◆ **Exercise objective**
Every line holding the word "white" should be copied from the material.

● ● ● ●

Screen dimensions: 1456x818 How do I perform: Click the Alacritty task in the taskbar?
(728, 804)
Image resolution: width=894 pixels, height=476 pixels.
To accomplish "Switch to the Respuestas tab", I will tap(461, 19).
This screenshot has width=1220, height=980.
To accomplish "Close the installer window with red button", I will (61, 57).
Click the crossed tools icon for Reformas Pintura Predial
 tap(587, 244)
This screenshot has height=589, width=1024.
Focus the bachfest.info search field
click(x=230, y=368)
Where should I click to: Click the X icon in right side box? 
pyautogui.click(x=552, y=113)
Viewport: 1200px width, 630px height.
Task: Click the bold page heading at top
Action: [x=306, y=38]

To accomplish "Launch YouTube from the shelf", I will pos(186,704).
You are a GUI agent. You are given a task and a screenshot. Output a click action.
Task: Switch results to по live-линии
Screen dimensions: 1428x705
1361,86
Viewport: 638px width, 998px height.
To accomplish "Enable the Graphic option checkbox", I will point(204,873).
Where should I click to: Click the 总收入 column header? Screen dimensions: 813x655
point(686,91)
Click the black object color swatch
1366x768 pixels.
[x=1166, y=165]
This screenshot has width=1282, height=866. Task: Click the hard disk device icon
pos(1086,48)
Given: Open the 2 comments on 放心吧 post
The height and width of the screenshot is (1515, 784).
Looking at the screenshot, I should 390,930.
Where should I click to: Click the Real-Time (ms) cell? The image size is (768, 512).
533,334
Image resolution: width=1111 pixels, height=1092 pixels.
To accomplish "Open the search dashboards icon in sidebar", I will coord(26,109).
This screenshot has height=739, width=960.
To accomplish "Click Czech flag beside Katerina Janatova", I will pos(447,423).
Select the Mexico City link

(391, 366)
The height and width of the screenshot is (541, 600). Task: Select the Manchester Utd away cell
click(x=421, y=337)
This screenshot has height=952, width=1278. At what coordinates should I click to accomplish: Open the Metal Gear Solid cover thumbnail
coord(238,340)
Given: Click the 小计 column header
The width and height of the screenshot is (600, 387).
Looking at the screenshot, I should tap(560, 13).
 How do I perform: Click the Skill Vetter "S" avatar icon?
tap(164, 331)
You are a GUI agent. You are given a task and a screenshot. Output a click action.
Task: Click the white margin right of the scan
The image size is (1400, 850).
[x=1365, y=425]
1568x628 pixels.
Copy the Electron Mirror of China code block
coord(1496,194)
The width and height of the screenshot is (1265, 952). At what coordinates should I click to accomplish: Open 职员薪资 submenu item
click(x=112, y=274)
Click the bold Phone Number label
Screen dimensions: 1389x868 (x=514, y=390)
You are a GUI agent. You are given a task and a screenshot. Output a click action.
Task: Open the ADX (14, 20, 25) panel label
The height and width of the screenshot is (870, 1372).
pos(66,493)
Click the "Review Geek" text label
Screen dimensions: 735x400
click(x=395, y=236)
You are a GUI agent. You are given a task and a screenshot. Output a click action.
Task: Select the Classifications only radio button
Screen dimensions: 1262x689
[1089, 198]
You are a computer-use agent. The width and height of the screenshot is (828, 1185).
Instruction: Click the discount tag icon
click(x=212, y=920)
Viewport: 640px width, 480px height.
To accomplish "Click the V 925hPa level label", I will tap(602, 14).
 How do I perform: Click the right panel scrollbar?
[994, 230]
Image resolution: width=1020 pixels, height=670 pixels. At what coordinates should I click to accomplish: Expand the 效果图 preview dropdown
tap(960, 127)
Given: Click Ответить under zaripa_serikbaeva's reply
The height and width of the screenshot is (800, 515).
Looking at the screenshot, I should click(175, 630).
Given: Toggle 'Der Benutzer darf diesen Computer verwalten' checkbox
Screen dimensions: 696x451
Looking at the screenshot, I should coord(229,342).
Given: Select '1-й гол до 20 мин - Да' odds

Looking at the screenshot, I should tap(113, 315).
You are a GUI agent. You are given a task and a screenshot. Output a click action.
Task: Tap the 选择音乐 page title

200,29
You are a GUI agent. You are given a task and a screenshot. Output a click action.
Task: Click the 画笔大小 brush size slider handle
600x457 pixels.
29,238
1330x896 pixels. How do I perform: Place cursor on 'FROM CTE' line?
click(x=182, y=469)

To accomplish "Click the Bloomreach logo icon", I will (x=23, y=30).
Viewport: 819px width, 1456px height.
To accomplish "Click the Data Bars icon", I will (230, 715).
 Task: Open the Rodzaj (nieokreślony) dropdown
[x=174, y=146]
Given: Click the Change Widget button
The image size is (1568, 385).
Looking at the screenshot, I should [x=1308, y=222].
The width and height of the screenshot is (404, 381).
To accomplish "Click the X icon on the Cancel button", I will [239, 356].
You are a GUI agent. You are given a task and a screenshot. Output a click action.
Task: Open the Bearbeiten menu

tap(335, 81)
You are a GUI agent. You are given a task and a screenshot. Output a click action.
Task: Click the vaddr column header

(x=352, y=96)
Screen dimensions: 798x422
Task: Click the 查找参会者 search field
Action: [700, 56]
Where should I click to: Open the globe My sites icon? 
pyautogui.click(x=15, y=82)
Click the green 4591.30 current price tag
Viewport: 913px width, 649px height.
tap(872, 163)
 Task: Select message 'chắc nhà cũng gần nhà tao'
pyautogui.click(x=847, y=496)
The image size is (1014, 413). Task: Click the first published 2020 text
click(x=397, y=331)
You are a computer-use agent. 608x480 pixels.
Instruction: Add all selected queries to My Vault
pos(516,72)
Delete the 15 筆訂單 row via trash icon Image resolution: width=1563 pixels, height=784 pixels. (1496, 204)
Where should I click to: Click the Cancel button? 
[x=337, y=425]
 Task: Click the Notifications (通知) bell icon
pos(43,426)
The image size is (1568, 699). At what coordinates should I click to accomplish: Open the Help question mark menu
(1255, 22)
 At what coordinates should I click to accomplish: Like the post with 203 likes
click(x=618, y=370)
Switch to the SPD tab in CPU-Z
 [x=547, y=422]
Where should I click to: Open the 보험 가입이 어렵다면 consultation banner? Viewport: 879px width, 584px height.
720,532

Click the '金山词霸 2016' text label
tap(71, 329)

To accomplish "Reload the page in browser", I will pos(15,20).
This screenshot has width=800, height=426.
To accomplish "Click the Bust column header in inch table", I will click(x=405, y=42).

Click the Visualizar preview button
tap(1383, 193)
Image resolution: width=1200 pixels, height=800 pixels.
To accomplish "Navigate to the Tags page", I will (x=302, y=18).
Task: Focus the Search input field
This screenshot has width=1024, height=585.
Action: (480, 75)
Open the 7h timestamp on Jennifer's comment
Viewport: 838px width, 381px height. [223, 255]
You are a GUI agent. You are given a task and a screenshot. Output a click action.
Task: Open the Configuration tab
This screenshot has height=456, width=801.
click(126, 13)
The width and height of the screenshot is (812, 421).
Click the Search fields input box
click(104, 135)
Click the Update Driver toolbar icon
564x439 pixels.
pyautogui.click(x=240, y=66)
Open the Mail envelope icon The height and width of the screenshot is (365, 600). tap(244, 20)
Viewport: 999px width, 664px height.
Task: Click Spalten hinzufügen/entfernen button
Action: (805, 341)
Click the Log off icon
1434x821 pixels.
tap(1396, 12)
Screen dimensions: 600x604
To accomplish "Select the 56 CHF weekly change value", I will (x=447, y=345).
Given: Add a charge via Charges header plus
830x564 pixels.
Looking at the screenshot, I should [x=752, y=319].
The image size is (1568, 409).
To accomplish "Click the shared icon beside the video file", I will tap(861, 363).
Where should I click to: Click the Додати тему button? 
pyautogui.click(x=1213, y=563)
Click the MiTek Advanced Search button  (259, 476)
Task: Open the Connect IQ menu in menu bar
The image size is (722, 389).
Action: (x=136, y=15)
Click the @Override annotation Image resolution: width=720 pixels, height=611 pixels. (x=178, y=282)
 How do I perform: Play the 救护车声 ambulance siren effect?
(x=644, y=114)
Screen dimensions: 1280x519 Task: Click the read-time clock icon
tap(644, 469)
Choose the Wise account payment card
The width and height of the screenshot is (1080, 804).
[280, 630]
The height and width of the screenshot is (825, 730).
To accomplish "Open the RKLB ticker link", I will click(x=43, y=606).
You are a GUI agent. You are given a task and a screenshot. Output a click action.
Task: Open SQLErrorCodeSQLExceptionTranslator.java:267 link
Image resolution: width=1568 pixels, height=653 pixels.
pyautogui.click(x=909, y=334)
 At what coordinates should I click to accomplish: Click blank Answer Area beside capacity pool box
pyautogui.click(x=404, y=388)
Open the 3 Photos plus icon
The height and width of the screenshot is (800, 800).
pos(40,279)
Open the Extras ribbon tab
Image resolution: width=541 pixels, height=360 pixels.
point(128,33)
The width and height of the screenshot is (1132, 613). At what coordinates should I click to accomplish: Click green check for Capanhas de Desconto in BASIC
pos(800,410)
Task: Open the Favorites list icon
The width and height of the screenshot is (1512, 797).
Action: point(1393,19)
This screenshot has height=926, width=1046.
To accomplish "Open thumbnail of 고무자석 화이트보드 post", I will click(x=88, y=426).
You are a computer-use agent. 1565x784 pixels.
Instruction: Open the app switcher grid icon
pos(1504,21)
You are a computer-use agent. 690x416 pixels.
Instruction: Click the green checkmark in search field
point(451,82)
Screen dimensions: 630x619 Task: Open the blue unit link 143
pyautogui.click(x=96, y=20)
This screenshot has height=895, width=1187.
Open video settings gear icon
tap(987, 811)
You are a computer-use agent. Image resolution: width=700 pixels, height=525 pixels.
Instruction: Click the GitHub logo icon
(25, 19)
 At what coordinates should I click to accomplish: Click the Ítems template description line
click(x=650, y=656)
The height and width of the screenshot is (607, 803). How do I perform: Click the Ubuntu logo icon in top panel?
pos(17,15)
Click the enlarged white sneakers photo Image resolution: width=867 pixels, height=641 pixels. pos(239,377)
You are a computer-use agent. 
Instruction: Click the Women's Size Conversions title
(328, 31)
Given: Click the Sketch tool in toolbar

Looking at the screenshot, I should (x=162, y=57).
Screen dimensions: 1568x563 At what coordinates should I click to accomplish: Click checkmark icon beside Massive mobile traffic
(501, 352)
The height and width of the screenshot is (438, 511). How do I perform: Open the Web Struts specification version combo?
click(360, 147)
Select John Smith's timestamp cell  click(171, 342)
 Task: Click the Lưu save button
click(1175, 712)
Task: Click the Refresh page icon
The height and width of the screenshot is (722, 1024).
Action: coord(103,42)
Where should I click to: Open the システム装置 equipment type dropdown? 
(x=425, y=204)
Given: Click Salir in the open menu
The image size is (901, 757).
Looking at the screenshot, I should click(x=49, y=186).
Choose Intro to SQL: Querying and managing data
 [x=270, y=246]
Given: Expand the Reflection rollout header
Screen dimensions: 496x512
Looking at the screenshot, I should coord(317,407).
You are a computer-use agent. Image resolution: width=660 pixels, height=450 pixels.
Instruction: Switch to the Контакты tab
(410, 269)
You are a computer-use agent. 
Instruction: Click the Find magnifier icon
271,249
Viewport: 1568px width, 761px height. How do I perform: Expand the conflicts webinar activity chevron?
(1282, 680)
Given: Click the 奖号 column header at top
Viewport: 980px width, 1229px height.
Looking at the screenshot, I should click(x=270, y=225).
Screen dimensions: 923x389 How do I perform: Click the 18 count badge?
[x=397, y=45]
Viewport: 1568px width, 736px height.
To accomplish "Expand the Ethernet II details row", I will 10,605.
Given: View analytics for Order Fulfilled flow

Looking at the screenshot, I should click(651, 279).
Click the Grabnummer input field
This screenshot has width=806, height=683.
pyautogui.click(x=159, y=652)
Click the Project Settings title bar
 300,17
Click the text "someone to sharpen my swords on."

● ● ● ●

◆ **Written answer**
Task: Click the white margin right of the scan
Click the enlarged white sneakers photo Image resolution: width=867 pixels, height=641 pixels. pos(239,377)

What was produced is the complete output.